→ **Description of the task**
Lines of the listing that contain "output" need to be copied.

* * *

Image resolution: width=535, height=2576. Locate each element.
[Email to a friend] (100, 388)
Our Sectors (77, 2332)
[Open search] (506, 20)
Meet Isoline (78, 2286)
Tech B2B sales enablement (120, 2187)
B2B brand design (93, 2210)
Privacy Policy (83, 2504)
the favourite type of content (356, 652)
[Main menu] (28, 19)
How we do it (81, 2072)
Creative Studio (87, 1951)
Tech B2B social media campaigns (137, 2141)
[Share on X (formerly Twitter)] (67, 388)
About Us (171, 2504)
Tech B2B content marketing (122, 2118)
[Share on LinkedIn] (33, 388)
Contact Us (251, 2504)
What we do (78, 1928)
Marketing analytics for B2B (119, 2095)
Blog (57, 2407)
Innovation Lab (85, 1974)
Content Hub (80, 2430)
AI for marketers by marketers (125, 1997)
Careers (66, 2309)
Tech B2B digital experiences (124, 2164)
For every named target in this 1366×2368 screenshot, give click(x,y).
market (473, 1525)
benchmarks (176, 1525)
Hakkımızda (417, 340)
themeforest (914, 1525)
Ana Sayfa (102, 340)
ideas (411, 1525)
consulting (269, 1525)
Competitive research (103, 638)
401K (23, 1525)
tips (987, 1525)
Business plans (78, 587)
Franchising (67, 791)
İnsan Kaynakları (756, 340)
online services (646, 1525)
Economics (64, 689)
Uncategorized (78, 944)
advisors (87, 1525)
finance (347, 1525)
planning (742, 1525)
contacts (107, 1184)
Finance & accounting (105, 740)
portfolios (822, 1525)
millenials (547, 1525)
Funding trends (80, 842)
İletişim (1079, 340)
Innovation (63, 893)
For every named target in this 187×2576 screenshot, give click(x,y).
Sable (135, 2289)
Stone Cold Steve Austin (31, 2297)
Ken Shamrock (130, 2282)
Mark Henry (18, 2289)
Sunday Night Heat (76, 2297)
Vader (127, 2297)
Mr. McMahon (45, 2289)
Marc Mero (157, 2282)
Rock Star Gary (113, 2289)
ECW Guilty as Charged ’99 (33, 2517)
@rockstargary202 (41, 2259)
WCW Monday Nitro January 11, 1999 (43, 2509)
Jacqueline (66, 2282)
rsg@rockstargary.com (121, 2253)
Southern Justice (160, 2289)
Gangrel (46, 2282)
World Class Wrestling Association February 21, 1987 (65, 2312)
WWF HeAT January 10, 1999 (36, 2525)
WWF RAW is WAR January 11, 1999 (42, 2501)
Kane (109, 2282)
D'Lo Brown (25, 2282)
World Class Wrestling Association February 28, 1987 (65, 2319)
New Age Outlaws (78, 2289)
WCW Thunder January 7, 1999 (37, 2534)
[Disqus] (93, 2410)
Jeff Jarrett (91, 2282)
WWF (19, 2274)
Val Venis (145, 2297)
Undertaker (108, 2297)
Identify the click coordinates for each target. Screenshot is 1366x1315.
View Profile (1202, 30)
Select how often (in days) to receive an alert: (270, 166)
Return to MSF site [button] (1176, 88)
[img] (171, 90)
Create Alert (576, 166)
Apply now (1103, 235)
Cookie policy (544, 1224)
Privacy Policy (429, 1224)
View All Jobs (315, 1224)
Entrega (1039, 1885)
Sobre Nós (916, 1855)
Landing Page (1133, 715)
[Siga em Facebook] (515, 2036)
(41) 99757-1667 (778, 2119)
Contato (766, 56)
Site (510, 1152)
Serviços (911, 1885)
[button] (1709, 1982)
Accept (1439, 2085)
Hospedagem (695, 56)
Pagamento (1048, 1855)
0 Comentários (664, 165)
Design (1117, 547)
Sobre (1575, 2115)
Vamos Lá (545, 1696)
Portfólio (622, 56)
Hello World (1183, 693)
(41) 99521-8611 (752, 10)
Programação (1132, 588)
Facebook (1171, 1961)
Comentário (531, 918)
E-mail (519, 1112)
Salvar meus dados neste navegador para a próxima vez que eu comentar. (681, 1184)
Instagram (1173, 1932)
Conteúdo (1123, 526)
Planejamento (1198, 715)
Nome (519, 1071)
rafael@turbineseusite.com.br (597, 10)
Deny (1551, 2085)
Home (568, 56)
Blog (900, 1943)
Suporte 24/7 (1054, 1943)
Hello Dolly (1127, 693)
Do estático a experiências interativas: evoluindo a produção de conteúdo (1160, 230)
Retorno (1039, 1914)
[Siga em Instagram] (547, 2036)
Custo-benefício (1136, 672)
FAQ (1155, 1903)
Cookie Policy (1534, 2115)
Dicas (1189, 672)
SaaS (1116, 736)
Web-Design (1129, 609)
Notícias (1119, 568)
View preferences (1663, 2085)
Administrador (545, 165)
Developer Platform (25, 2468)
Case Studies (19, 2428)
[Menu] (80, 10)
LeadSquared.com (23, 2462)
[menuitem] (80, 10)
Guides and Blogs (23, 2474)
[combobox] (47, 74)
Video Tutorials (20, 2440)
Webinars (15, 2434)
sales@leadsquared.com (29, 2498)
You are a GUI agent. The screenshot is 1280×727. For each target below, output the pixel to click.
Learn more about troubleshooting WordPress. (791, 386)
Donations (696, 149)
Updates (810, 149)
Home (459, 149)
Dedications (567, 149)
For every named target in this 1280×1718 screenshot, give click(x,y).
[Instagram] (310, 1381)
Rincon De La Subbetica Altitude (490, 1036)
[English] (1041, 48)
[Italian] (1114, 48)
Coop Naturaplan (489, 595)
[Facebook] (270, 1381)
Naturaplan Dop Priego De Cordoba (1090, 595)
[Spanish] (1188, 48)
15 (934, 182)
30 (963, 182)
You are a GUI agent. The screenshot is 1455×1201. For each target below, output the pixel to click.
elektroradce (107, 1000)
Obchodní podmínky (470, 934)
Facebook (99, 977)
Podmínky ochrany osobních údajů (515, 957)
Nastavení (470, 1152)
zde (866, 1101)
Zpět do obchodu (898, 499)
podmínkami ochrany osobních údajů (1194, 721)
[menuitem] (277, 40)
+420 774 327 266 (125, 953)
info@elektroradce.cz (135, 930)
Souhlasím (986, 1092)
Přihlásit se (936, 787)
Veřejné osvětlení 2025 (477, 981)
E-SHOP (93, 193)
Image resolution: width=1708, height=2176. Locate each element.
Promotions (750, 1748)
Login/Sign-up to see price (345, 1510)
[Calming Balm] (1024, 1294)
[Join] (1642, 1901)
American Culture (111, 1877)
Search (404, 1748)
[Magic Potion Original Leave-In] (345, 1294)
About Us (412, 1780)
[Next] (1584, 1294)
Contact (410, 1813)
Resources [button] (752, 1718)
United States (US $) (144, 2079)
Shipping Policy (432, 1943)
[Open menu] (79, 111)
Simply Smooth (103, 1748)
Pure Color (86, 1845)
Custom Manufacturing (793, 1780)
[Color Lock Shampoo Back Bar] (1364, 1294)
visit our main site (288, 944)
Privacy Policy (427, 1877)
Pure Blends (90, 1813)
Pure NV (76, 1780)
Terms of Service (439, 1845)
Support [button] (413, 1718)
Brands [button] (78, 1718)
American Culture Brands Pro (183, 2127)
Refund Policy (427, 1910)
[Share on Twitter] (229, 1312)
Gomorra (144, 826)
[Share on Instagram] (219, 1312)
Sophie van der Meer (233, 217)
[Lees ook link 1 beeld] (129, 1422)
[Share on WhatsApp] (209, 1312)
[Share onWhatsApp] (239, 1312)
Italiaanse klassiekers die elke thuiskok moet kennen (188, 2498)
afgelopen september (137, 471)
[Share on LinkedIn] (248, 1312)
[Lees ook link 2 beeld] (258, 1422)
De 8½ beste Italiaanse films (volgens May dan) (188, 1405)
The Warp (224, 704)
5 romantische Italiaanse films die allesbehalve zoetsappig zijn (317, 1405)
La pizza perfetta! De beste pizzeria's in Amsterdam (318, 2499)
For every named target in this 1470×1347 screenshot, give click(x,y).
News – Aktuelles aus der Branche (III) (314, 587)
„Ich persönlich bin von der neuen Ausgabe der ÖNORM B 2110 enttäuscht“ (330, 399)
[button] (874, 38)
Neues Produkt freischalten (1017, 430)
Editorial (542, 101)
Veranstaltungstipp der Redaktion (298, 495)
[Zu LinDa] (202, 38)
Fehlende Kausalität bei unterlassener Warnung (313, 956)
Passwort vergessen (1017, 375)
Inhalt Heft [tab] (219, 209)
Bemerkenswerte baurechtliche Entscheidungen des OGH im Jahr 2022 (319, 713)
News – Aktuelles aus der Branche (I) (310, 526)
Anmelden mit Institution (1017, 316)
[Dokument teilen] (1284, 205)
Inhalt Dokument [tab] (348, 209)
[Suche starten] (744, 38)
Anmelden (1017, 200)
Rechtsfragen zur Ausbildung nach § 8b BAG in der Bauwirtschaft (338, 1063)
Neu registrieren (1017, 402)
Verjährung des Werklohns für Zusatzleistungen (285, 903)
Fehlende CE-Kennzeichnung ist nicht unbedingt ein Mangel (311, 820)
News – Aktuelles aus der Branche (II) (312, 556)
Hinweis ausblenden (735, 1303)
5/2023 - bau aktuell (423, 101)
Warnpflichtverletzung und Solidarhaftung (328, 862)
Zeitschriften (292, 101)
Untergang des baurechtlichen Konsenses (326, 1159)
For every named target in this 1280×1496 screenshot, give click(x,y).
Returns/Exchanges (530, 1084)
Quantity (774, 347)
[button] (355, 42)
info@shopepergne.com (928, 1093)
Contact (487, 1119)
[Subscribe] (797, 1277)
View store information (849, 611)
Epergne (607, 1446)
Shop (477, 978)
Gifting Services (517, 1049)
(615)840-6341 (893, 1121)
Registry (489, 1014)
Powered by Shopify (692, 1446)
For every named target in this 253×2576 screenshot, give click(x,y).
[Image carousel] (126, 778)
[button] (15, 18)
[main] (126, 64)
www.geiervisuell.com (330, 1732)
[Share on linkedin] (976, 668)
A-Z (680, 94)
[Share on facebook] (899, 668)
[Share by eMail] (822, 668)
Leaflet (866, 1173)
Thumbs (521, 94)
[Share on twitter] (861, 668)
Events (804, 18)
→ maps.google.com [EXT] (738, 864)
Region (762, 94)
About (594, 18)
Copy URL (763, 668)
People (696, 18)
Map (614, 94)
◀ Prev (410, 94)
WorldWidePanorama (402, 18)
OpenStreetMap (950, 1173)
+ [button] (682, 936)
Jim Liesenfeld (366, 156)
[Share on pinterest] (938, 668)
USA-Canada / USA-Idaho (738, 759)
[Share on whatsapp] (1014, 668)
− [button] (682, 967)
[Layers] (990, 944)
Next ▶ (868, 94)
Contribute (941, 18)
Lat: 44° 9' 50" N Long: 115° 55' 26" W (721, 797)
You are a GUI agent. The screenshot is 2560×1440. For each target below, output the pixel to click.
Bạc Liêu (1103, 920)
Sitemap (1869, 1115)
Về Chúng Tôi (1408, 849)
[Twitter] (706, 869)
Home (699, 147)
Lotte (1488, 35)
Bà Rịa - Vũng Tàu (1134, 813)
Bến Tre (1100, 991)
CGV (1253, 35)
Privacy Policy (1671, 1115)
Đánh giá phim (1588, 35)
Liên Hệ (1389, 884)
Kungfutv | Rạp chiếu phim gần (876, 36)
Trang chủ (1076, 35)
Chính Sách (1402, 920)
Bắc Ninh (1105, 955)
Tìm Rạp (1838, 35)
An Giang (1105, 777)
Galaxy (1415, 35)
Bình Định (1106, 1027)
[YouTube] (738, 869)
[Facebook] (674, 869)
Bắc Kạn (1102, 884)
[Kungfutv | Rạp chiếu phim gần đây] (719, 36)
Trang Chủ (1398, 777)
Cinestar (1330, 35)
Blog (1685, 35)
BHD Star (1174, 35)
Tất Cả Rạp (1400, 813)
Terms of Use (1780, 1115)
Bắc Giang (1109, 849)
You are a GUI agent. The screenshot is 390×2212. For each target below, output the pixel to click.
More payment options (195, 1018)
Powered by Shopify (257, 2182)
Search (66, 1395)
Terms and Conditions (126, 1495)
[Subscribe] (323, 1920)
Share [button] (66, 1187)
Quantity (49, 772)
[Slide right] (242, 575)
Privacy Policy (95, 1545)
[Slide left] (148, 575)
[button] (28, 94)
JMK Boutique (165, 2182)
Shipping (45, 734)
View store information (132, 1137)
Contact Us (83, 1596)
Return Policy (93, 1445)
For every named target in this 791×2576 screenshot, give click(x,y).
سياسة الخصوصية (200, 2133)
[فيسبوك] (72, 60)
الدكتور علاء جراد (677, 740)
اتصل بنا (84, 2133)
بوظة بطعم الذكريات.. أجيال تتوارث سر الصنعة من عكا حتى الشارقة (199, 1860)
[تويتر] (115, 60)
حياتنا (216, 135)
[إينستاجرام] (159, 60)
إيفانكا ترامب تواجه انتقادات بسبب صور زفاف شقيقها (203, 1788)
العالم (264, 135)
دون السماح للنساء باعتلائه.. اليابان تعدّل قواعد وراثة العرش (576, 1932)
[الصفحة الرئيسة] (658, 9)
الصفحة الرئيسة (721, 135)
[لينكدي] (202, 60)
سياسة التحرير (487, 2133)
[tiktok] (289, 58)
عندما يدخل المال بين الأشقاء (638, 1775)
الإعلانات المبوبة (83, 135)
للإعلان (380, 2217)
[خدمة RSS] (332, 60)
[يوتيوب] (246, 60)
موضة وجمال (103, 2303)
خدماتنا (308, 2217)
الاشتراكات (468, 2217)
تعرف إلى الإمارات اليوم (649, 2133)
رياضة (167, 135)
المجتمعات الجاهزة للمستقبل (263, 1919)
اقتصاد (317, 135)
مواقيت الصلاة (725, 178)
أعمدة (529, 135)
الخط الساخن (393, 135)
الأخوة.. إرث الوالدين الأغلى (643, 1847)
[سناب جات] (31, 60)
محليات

* * *

→ **Response area**
You are a GUI agent. The screenshot is 1280×727. For each target below, output the pixel to click.
You are a GUI agent. The screenshot is 1455×1201. For each target below, output the pixel to click.
You are a GUI agent. The screenshot is 2560×1440. For each target below, output the pixel to click.
You are a GUI agent. The screenshot is 390×2212. For each target below, output the pixel to click.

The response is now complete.